Study Overview
A groundbreaking preclinical study led by Scripps Research, published in Cell Chemical Biology on April 23, 2026, has identified a critical molecular switch in the brain's immune cells that drives chronic inflammation in Alzheimer's disease.
The research focuses on the STING protein, which normally functions as part of the immune system's early-warning system.
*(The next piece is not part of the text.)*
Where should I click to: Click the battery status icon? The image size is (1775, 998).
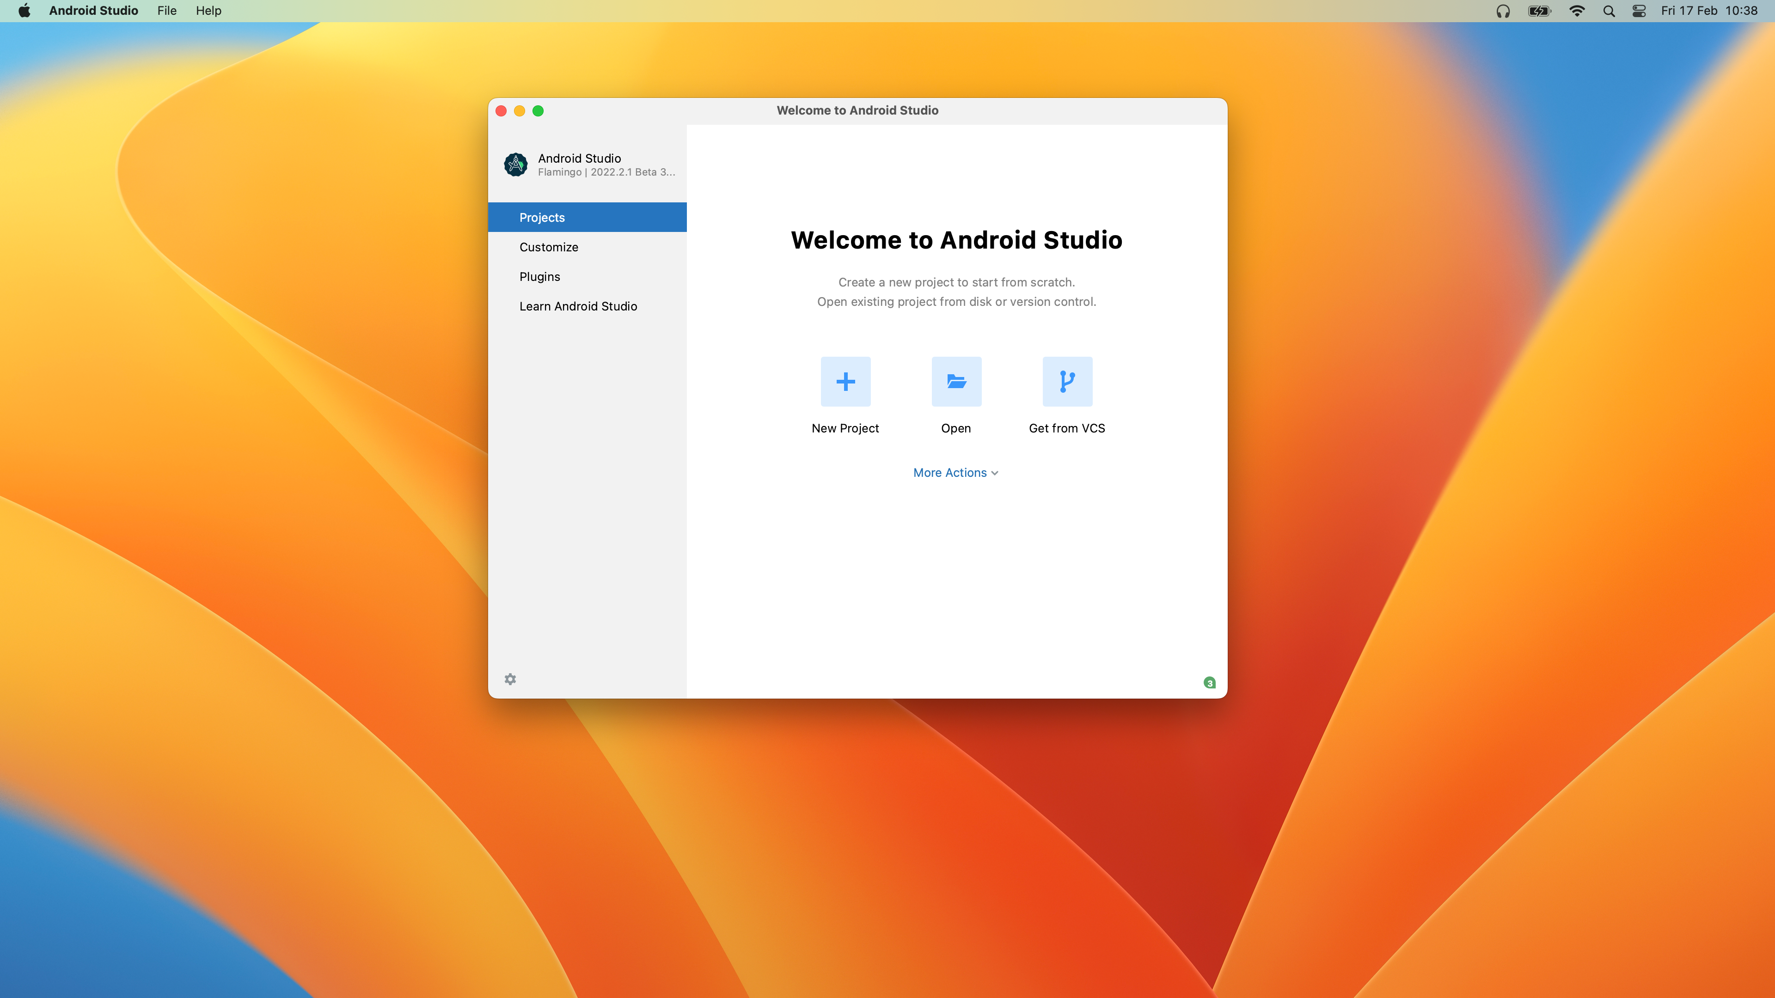[x=1539, y=11]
In Alzheimer's, STING undergoes a chemical modification called S-nitrosylation (SNO), which promotes overactivation and harmful inflammation.
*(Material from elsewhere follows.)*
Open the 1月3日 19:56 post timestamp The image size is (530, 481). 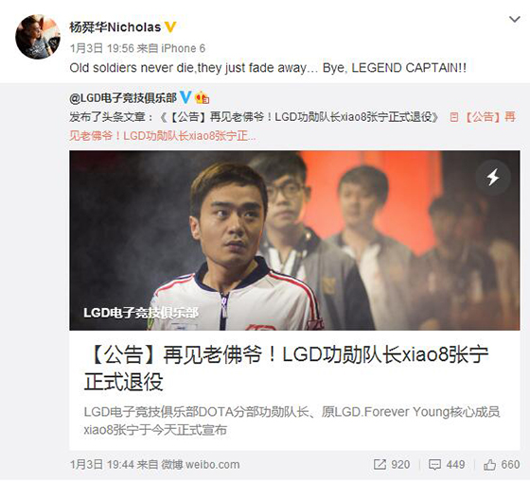coord(102,48)
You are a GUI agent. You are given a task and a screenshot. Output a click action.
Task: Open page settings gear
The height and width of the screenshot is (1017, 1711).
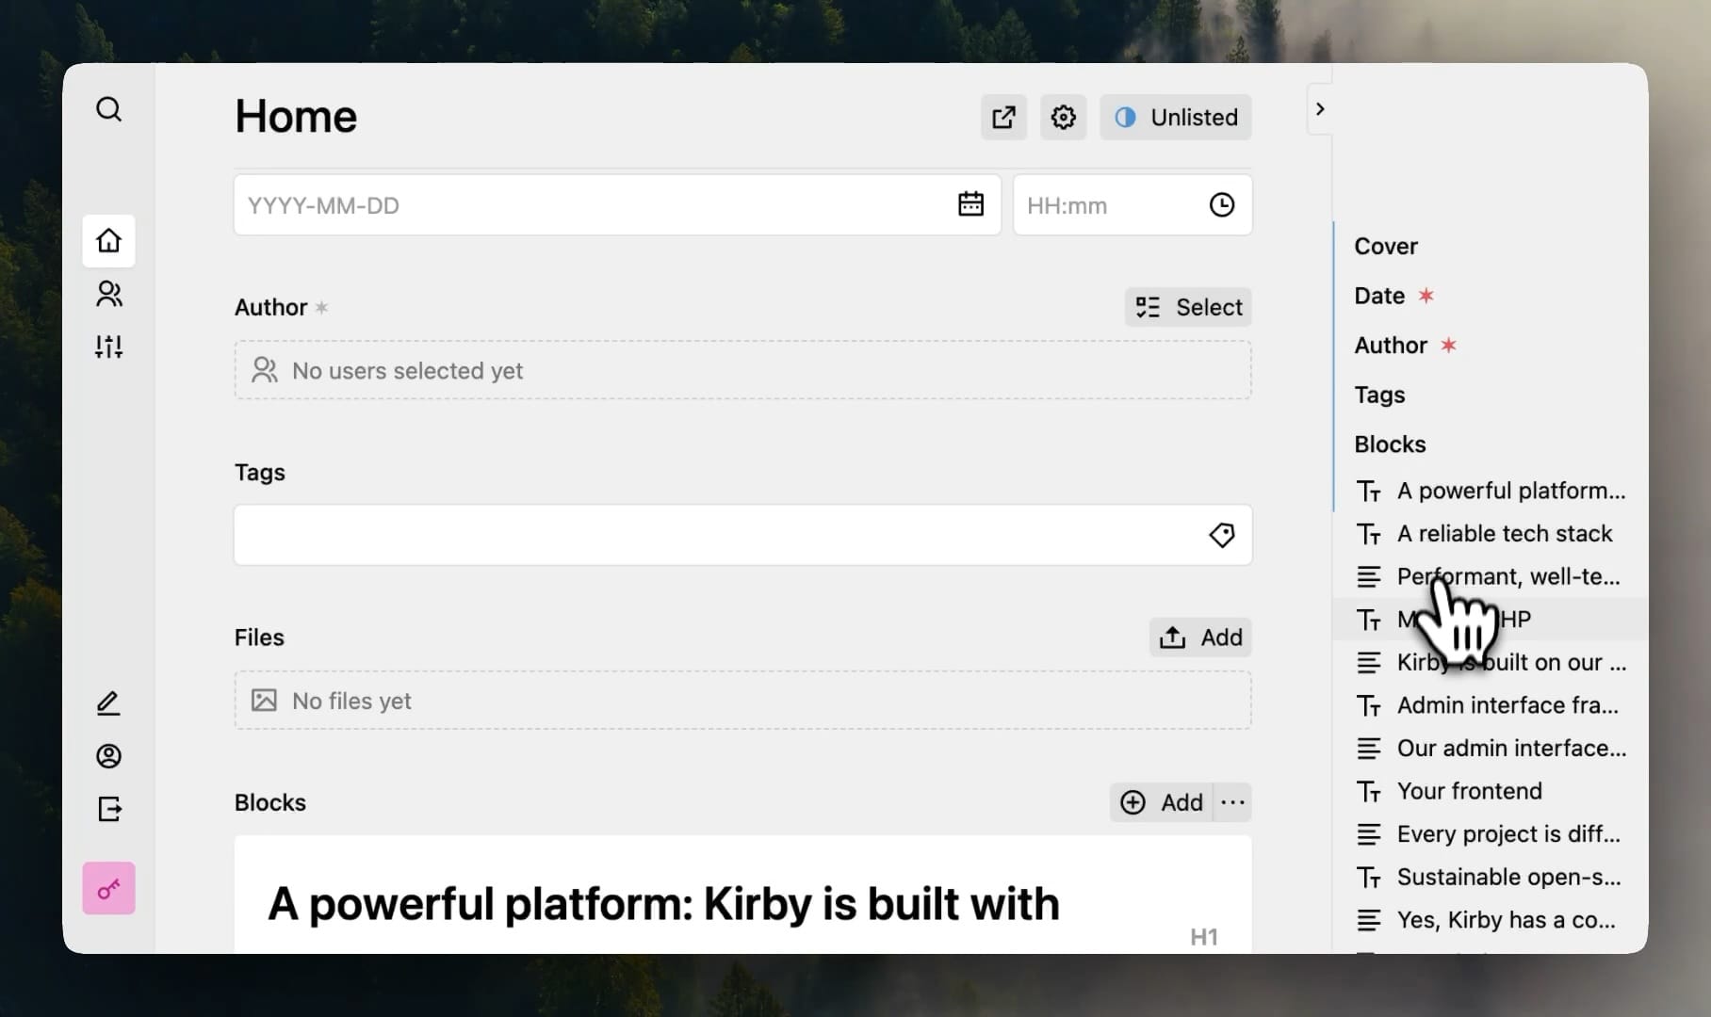(x=1063, y=118)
"Targeting cysteine 148 may allow modulation of pathological STING overactivation without completely shutting down normal immune responses."
Key Findings
- The researchers pinpointed that S-nitrosylation occurs at a specific amino acid, cysteine 148, on the STING protein.
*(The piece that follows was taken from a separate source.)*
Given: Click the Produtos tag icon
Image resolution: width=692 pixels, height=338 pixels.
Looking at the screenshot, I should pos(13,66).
- High levels of SNO-STING were found in postmortem brain tissue from Alzheimer's patients, in lab-grown human brain immune cells exposed to Alzheimer's proteins, and in a mouse model of the disease.
- Protein clumps associated with Alzheimer's, including amyloid-beta and alpha-synuclein, can trigger S-nitrosylation of STING.
- Blocking S-nitrosylation of STING in a mouse model reduced neuroinflammation and protected synaptic connections between nerve cells.
Implications
The team is actively developing small molecules designed to block cysteine 148. This approach could allow researchers to modulate pathological STING overactivation in Alzheimer's disease without completely shutting down normal, beneficial immune responses.
Study Authors and Funding
The study, titled "Redox regulation of neuroinflammatory pathways contributes to damage in Alzheimer's disease brain," was authored by Lauren Carnevale, Stuart Lipton, John Yates III, and others at Scripps Research. Funding was provided by the National Institutes of Health and the U.S. Department of Defense.